Previously, only those trained as Ophthalmologists – specialists in medical and surgical eye problems – could prescribe ocular therapeutic drugs to patients in South Africa.
‘The profession has reached a significant milestone with the Health Professions Council of South Africa setting up a new register for Optometrists to be trained in ocular therapeutics,’ said UKZN Academic Leader for Optometry, Ms Vanessa Moodley.
It has, over the past decade, reviewed and expanded its scope of practice to include the diagnosis of ocular diseases and prescription of ocular therapeutic medicines for anterior segment diseases to better serve the public.
‘The significant move to introduce optometry services into the public sector will require Optometrists to work in remote areas and more often than not without the backing of Ophthalmic Medical Officers or Ophthalmology services,’ Moodley said.
Before completing the programme, the trainees will spend 600 hours under the clinical supervision of an Ophthalmologist or Medical Officer within state hospitals around the country.
Studies indicate that approximately 49 million people in the world are blind, and in South Africa, causes of blindness and visual impairment include cataracts (66 percent), glaucoma (14 percent), refractive error (10 percent) and 10 percent due to other conditions, including trachoma.
‘Enhancing patient care and reducing avoidable blindness means a lot to us at UKZN,’ said Moodley.
The expanded scope for optometrists to train in the SUNY-UKZN programme is envisaged to bridge the gap between patient needs and the often limited access they have to specialist services; especially communities situated in rural areas of the country.
‘It’s something I’ve been waiting for for a very long time,’ said Upington Optometrist, Mr Russell Nugent, who travelled from the Northern Cape to attend the programme’s first block lectures at the International Convention Centre in Durban.
Nugent said: ‘It’s excellent that such a programme is finally being offered. The rural areas in which we work have very limited access to specialist care. The programme is very relevant to what I need to know as an Optometrist.’
With a keen interest is in public health services and policy, UKZN Optometry Clinical Resident, Mr Tate Madlala, said it was critical to ensure that even the poorest of the poor had access to eye care facilities.

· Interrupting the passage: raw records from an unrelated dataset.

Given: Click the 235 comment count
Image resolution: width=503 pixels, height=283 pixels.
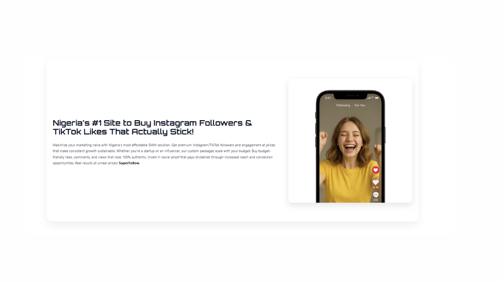Looking at the screenshot, I should click(x=376, y=200).
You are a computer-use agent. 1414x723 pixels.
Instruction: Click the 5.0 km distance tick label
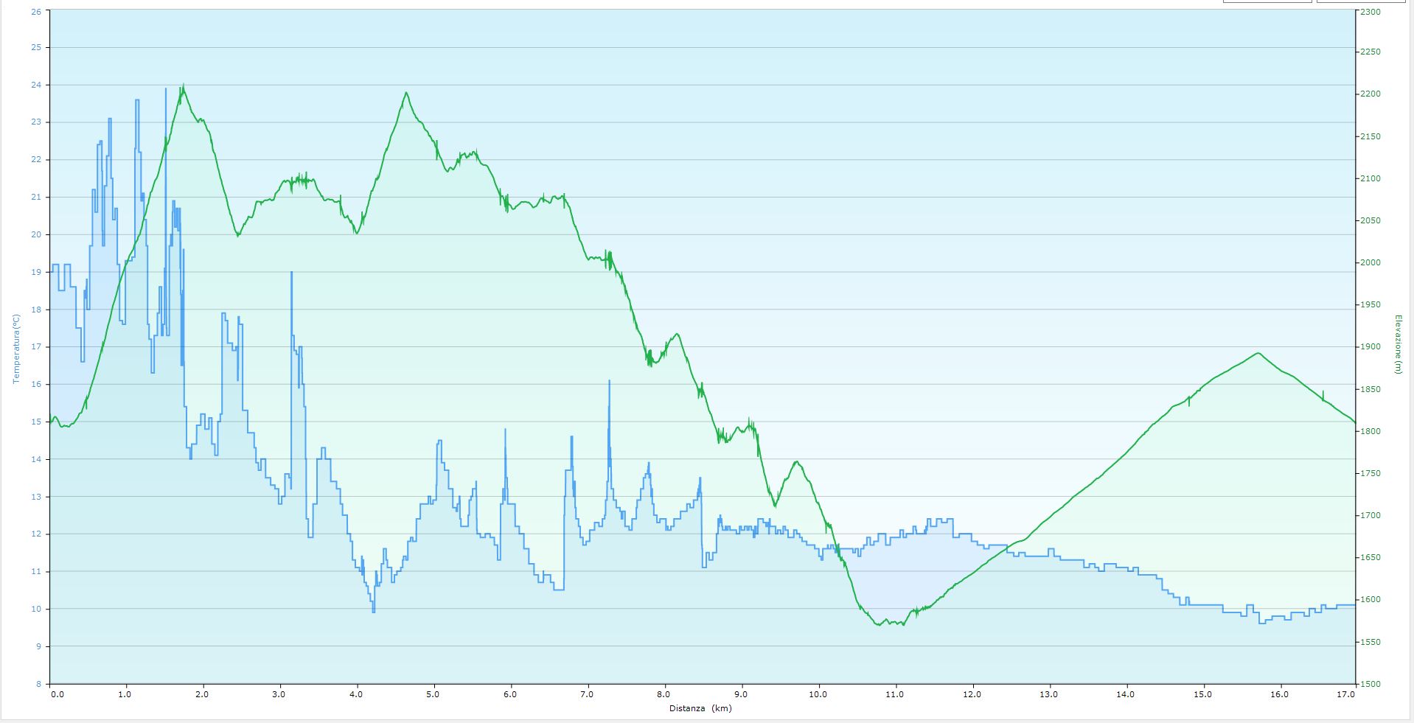(x=433, y=694)
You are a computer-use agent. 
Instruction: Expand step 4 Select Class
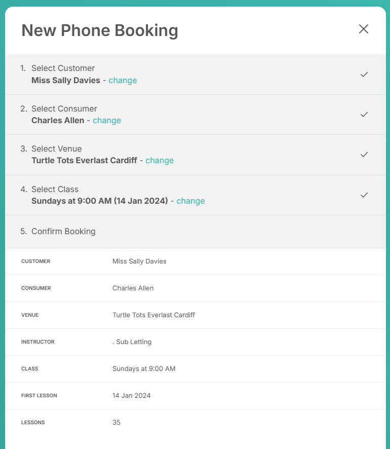point(196,195)
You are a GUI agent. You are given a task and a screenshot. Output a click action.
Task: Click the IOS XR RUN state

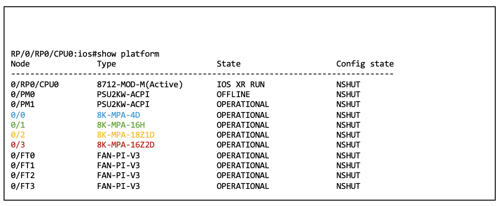[x=240, y=85]
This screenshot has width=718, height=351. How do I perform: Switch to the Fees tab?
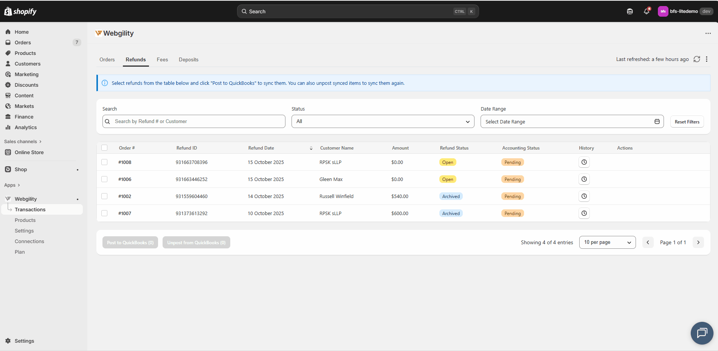tap(162, 60)
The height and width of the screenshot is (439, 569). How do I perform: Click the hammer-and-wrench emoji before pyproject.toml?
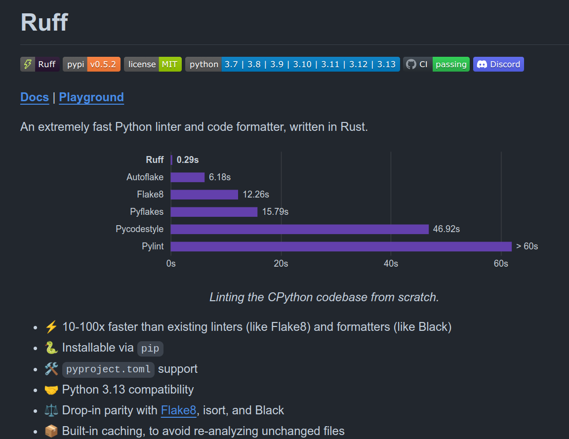coord(51,368)
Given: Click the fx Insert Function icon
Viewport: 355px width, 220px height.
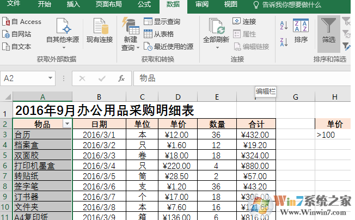Looking at the screenshot, I should (121, 78).
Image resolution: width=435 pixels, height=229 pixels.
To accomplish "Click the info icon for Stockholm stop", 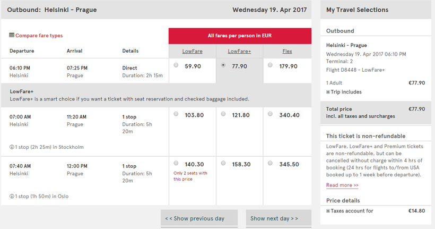I will tap(12, 147).
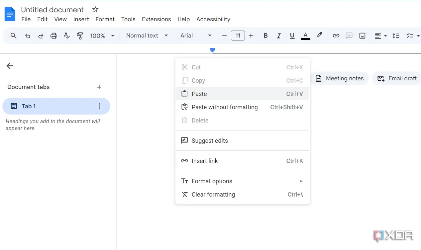
Task: Select the Paint format tool
Action: pos(80,36)

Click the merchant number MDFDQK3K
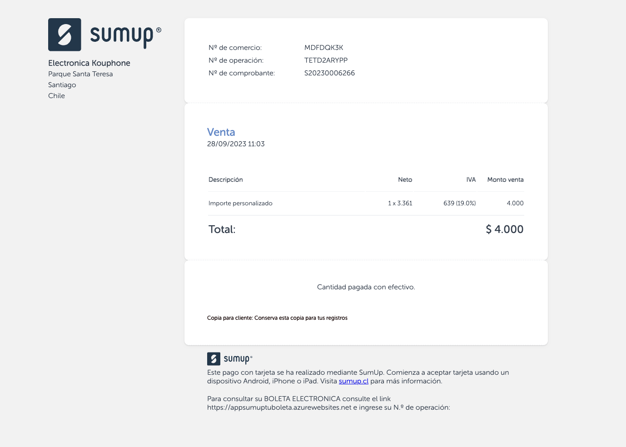tap(323, 48)
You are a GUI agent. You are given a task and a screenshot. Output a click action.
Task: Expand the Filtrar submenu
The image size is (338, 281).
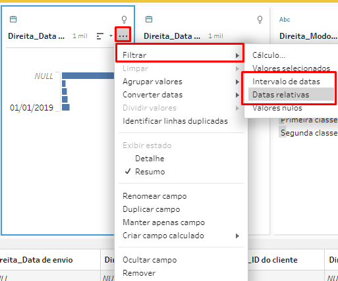pyautogui.click(x=180, y=55)
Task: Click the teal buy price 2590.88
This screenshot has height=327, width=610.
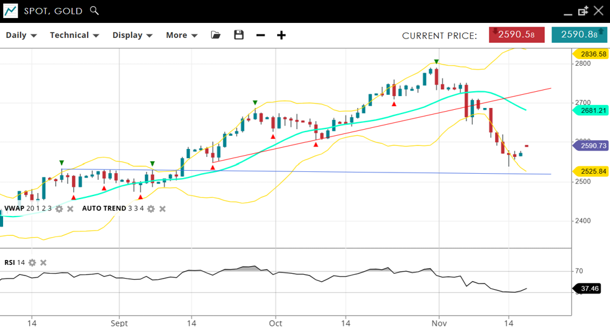Action: point(579,35)
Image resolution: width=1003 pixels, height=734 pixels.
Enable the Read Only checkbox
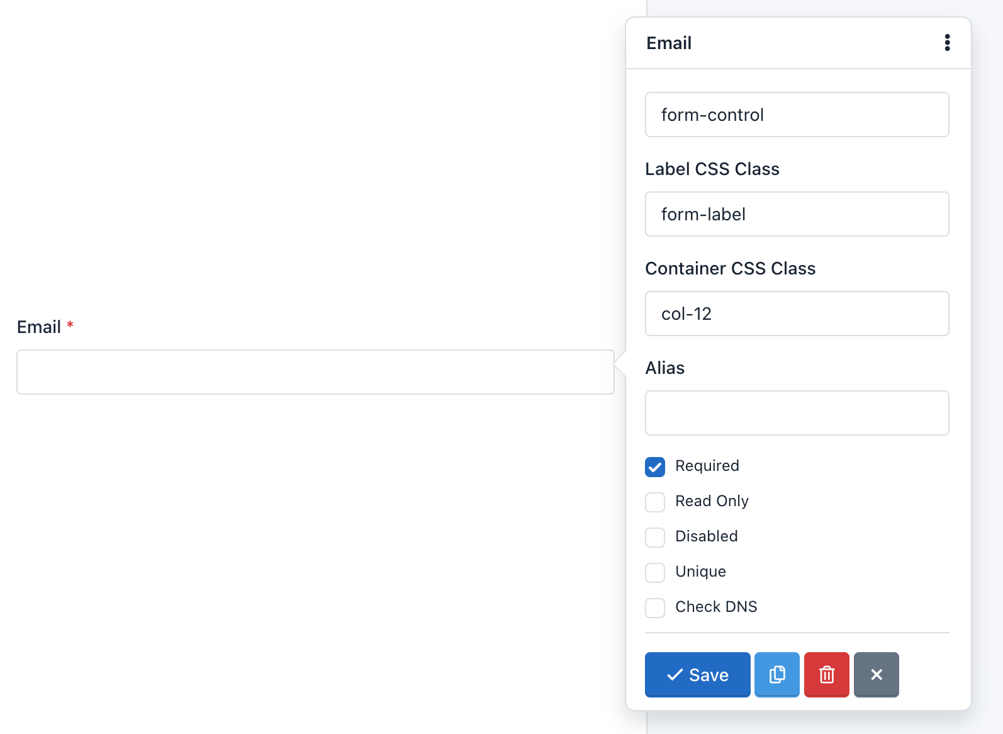654,502
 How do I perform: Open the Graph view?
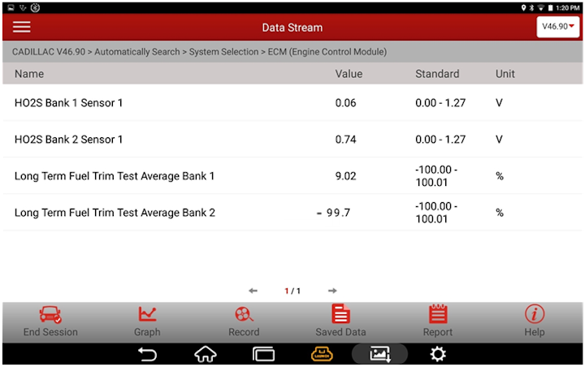point(147,315)
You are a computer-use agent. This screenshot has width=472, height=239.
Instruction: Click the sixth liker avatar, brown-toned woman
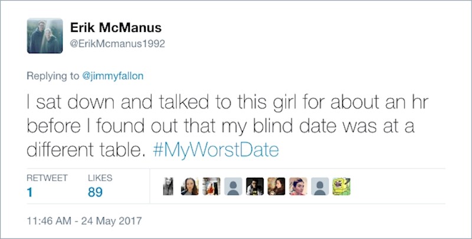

The first lectures were delivered by esteemed Professors, Diane Adamczyk and David Krumholtz from SUNY’s College of Optometry at the International Convention Centre in Durban.
Also present was SUNY’s Vice President for Student Affairs and International Programs, Dr Jeffrey Philpott and Senior Director of Admissions and Marketing, Dr Guilherme Albieri who said the Optometrists were in very good hands studying at UKZN in collaboration with SUNY – ‘one of the best Optometry colleges in the world’.
Philpott said the ocular therapeutics programme was aligned with SUNY’s mission to help international countries such as South Africa to achieve their true potential in Optometry teaching and learning.
Philpott highlighted that if Optometrists were enabled to deliver 70 percent of primary eye care services to the community, then this would free Ophthalmologists to excel as surgical professionals and help reduce the cataract backlog that continues to plague the country.
Albieri said it was important to note that the patients were the ultimate beneficiaries of such collaborations. ‘UKZN already has a great optometry programme and leadership,’ he said.
The international visitors are also facilitating the mentorship programme to develop five academics, from universities of Free State, Johannesburg, Limpopo and KwaZulu-Natal, to lecture in the future ocular therapeutics programmes.
UKZN’s Optometry discipline continues to develop initiatives towards being more socially accountable to the communities its graduates will serve.
The Department of Health has been supportive of the discipline’s endeavour to improve student access to public sector hospitals in the province for training.